┌────────

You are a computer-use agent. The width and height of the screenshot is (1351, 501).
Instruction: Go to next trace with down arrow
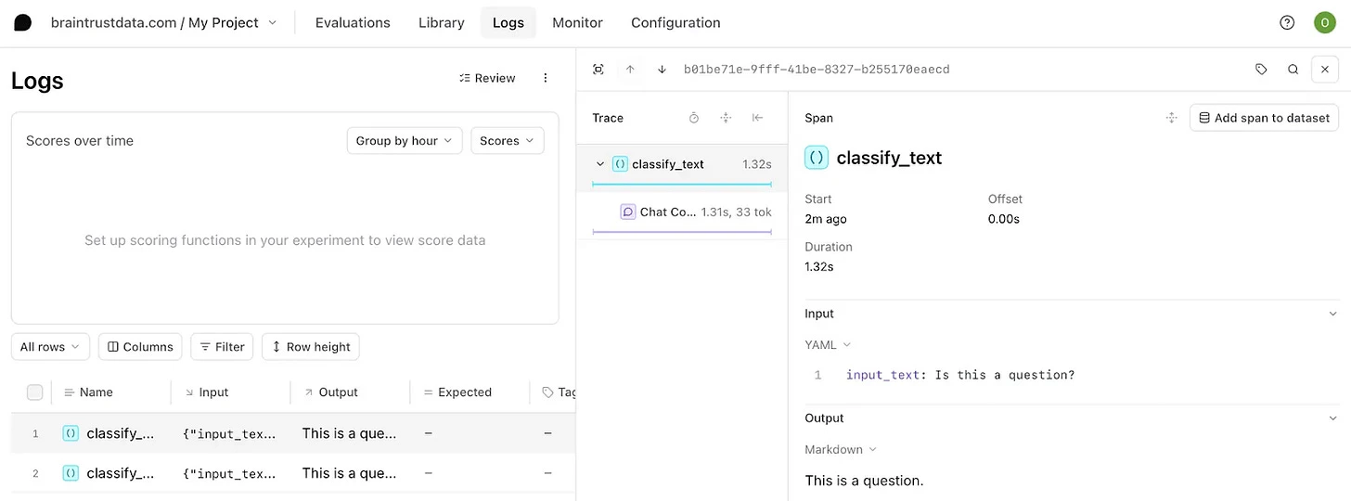[x=662, y=70]
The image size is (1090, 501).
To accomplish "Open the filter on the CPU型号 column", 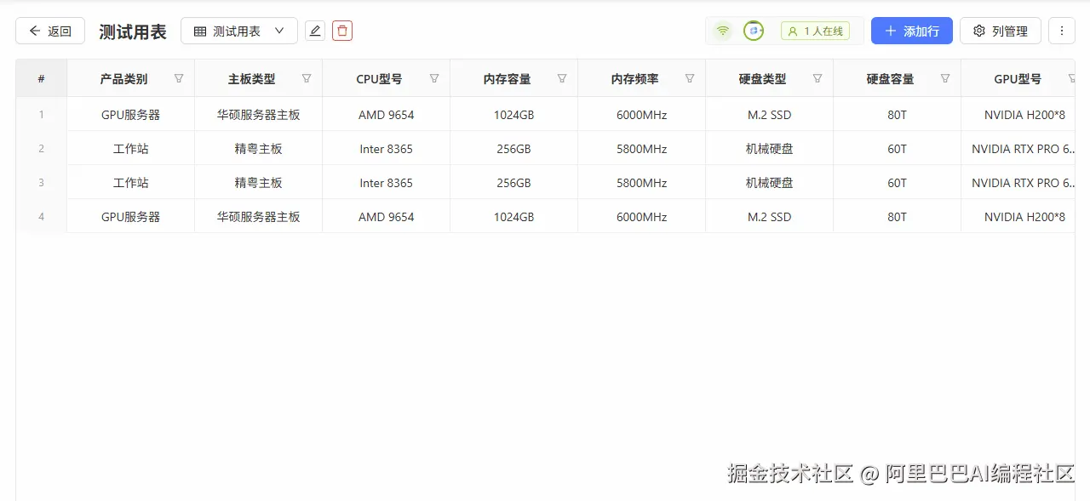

└────────

Copy out the listing exactly as it stands, but not the pictures.

You are a computer-use agent. The width and height of the screenshot is (1351, 501).
Instruction: Go to next trace with down arrow
[x=662, y=70]
The image size is (1090, 501).
To accomplish "Open the filter on the CPU型号 column", 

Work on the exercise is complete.